Stated exercise 1
In the Darren Kenton biography, which club did Kenton join on 27 June 2006?
Stated exercise 2
From the Darren Kenton biography, reproduce the passage that begins at the words "Darren Edward Kenton" and stops after the words "7 January 2006.".
Stated exercise 3
Carry the Darren Kenton biography forward from its last sentence.

Document extract
Darren Edward Kenton (born 13 September 1978) is an English former professional footballer who last played for Rochester Rhinos in the USL First Division.

Career

Norwich City
Kenton was born in Wandsworth and started his career at Norwich City in 1997. He played 158 league games and scored nine goals for the Canaries in the old Football League First Division.

Southampton/Leicester City
Kenton signed for Southampton in 2003 on a free transfer. Kenton scored his only goal for Southampton in an FA Cup match against MK Dons on 7 January 2006.

Having been released by Southampton in May 2006, he joined Leicester City on 27 June 2006, a team for which he had previously had a loan spell in 2005.

He started the 2006–07 Championship season as a first-team regular, despite scoring an own goal against West Bromwich Albion in his sixth game for the club. He struggled with injury towards the end of the season. On 31 March 2007 he scored his first goal for the club in a 4–2 defeat away to Stoke City and got his second of the season in a 2–1 loss against Norwich City on 14 April 2007.

On 19 June 2007 Kenton was placed on the transfer list by then manager Martin Allen. However, the injury of Stephen Clemence and James Wesolowski on 23 October 2007 saw a recall into the senior squad, playing in midfield position. He was regularly involved in the first team in November and December 2007.

Raw data

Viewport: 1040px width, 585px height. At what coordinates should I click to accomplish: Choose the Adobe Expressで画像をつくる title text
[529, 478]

...

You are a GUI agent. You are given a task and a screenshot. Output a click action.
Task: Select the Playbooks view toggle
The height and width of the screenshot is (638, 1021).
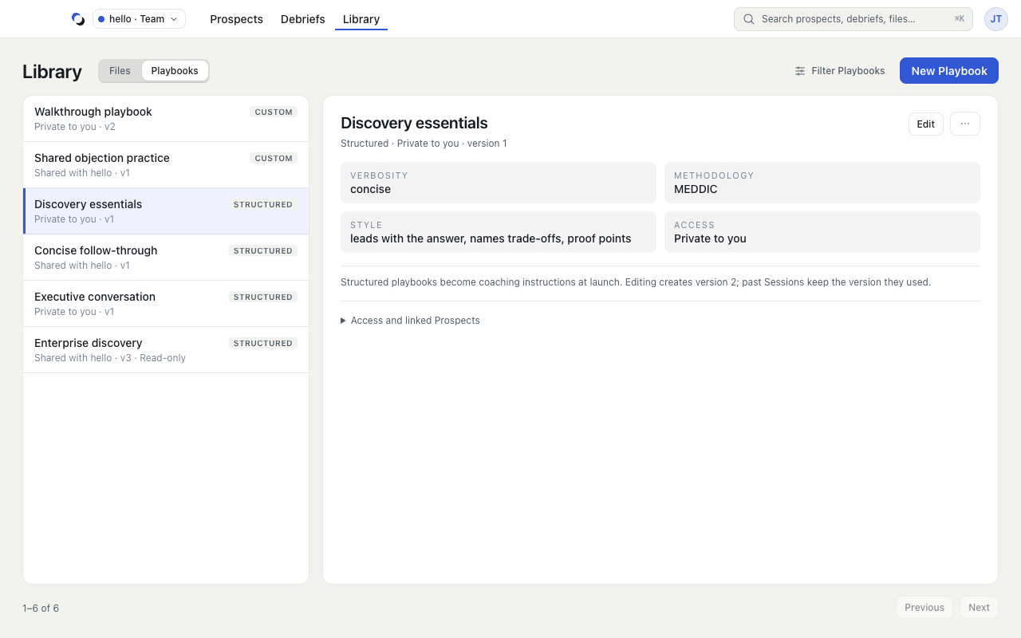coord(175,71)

Written answer 1
Leicester City

Written answer 2
Darren Edward Kenton (born 13 September 1978) is an English former professional footballer who last played for Rochester Rhinos in the USL First Division.

Career

Norwich City
Kenton was born in Wandsworth and started his career at Norwich City in 1997. He played 158 league games and scored nine goals for the Canaries in the old Football League First Division.

Southampton/Leicester City
Kenton signed for Southampton in 2003 on a free transfer. Kenton scored his only goal for Southampton in an FA Cup match against MK Dons on 7 January 2006.

Written answer 3
Leeds United
On 10 January 2008, Kenton joined League One side Leeds United on a one-month loan deal He then had his Leicester contract terminated by mutual consent on 31 January 2008 and he joined Leeds permanently on the same day. He played 12 games for the club as they finished sixth, but he did not play in their play-off campaign and he was released at the end of the season.

Cheltenham Town
On 2 October 2008, Kenton joined Cheltenham Town, he signed at the same time as former Leicester teammate James Wesolowski and linked up with former Leicester manager Martin Allen. He made 13 league appearances before turning down an extended contract and consequently left the club on 6 January 2009. He scored once for Cheltenham, in a 4–3 win over Colchester United.

Rochester Rhinos
After an unsuccessful trial with Toronto FC in February 2009, Kenton joined Rochester Rhinos on a one-year contract on 9 April.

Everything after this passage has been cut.